Jeudi 9 octobre
Le chiffre : Les nouvelles voitures-radars iséroises tolèrent jusqu’à 10 % d’écart sur la vitesse mesurée
Rédigé par Clara Giudicianni
Les contrôles dciblentes routes départementales, mais aussi des axes majeurs en ville (Crédit : Adobe Stock).
Depuis quelques jours, des véhicules banalisés équipés de radars de vitesse circulent dans l'agglomération grenobloise pour renforcer la sécurité routière. Voici leurs caractéristiques.
De quoi parle-t-on ?
- Ce système dit à "conduite externalisée" existe depuis 2018 au niveau national. Il est actif depuis lundi en Isère.
- Concrètement, il s'agit de voitures conduites par des forces de l’ordre en uniforme ou des salariés d'entreprises privées, sélectionnés dans le cadre de marchés publics.
- Objectif : faire respecter plus efficacement les limitations de vitesse dans les zones les plus accidentogènes du département. En Isère, 11 décès sur les routes ont été recensés depuis le 1ᵉʳ août, selon la Préfecture de l'Isère.
Comment ça fonctionne ?
- Ces voitures contrôlent les véhicules en mouvement : ceux qu’elles croisent (hors voies séparées par un terre-plein central) ou ceux qui les doublent, jusqu'à trois voies de distance.

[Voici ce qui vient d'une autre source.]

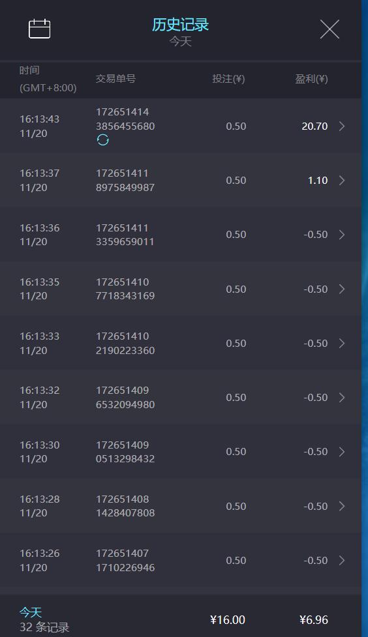Open chevron of the 16:13:32 record

tap(341, 397)
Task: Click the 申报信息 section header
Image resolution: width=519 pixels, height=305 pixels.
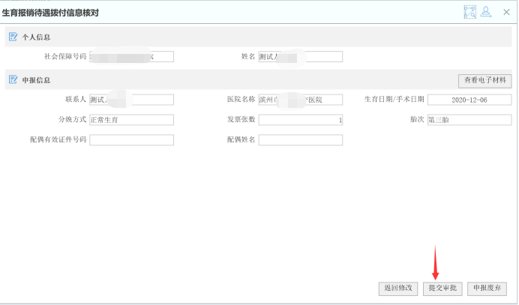Action: (37, 79)
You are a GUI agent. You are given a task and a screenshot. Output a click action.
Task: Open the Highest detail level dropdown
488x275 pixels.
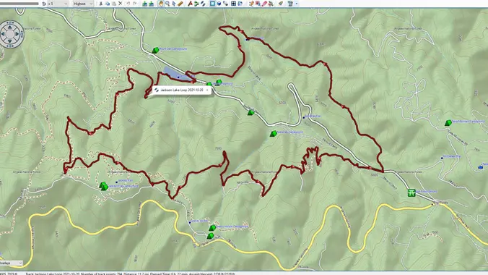(x=83, y=4)
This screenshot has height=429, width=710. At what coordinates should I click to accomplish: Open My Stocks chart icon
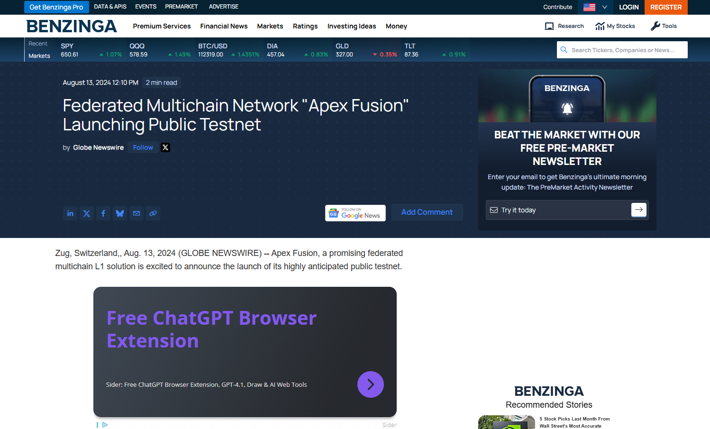click(x=600, y=26)
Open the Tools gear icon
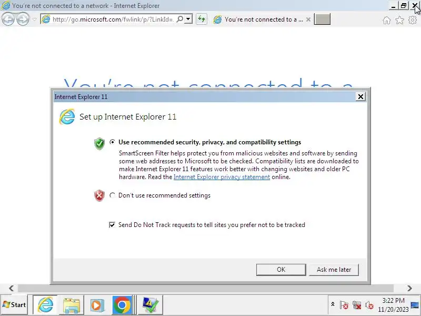 coord(413,20)
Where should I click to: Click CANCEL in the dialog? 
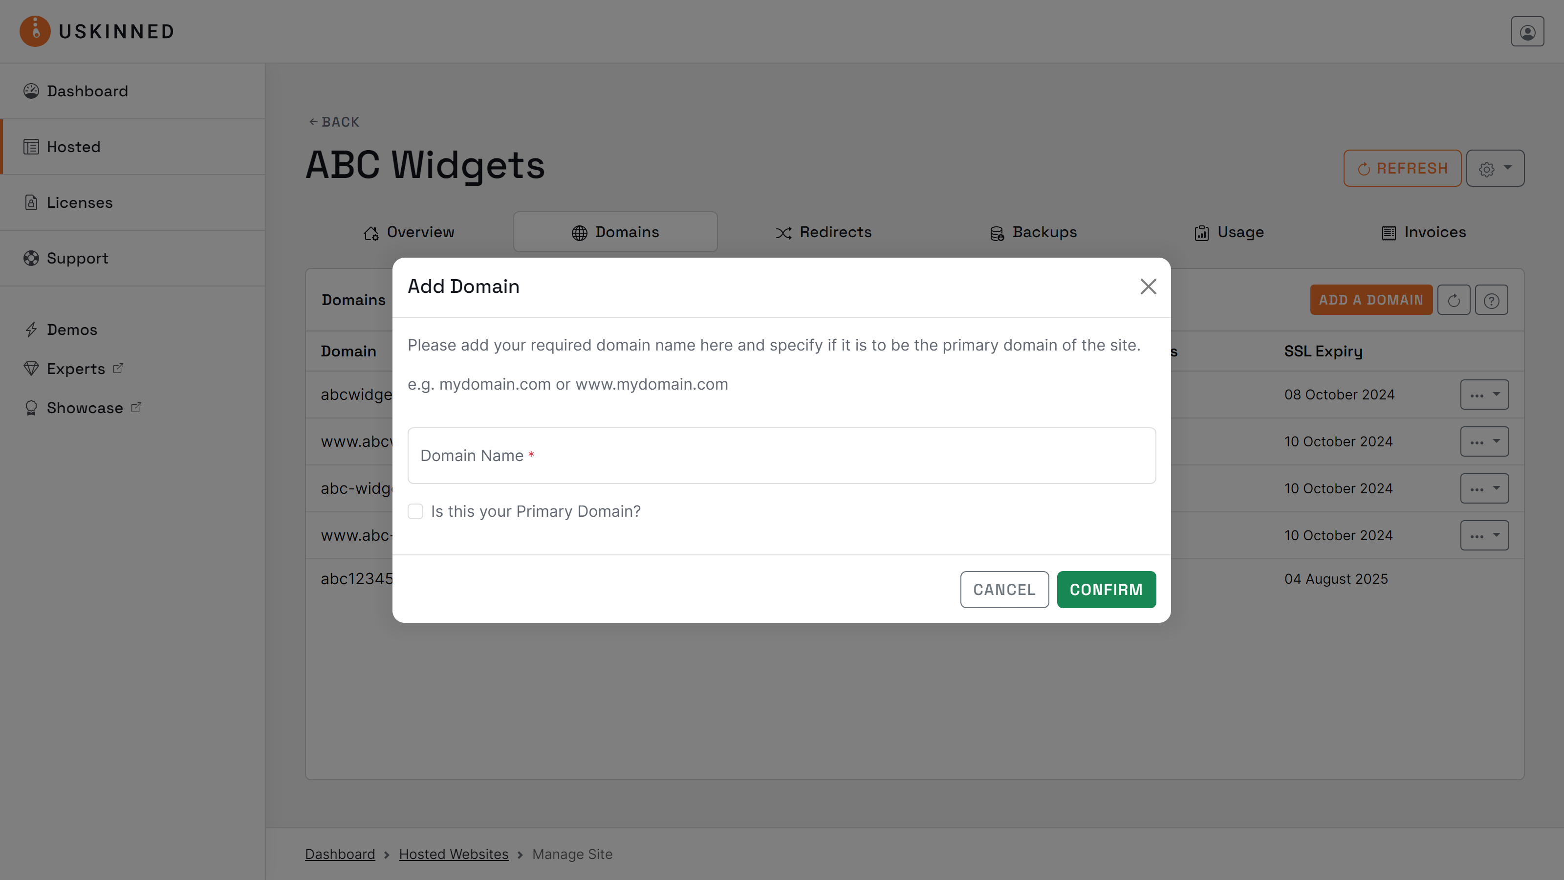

- Elles peuvent aussi fonctionner à l’arrêt, mais uniquement quand elles sont utilisées par des officiers de police judiciaire. Les voitures conduites par des salariés privés restent mobiles.
- "Cette externalisation va libérer du temps pour les policiers et les gendarmes qui pourront ainsi se consacrer à d’autres missions, au premier rang desquelles la sécurité routière", indique la Préfecture de l'Isère.
- Les radars embarqués utilisent un flash infrarouge invisible, sans signalisation. La marge technique est de 10 km/h sous les 100 km/h, et 10 % au-delà, soit le double des radars fixes classiques.
Où circulent ces véhicules ?
- À Grenoble, les voitures-radars se déplacent sur des axes majeurs, comme le boulevard Joseph Vallier, le cours Jean Jaurès ou encore la route de Lyon.
- En dehors de la métropole, les contrôles ciblent des routes départementales accidentogènes comme la RD1075 au sud ou la RD 1006 en Nord-Isère.
- Les autoroutes ne sont pas concernées. "Les parcours réalisés et les plages horaires de contrôle sont fixés par les services de l'État, en fonction des critères d'accidentalité locale", précise la préfecture.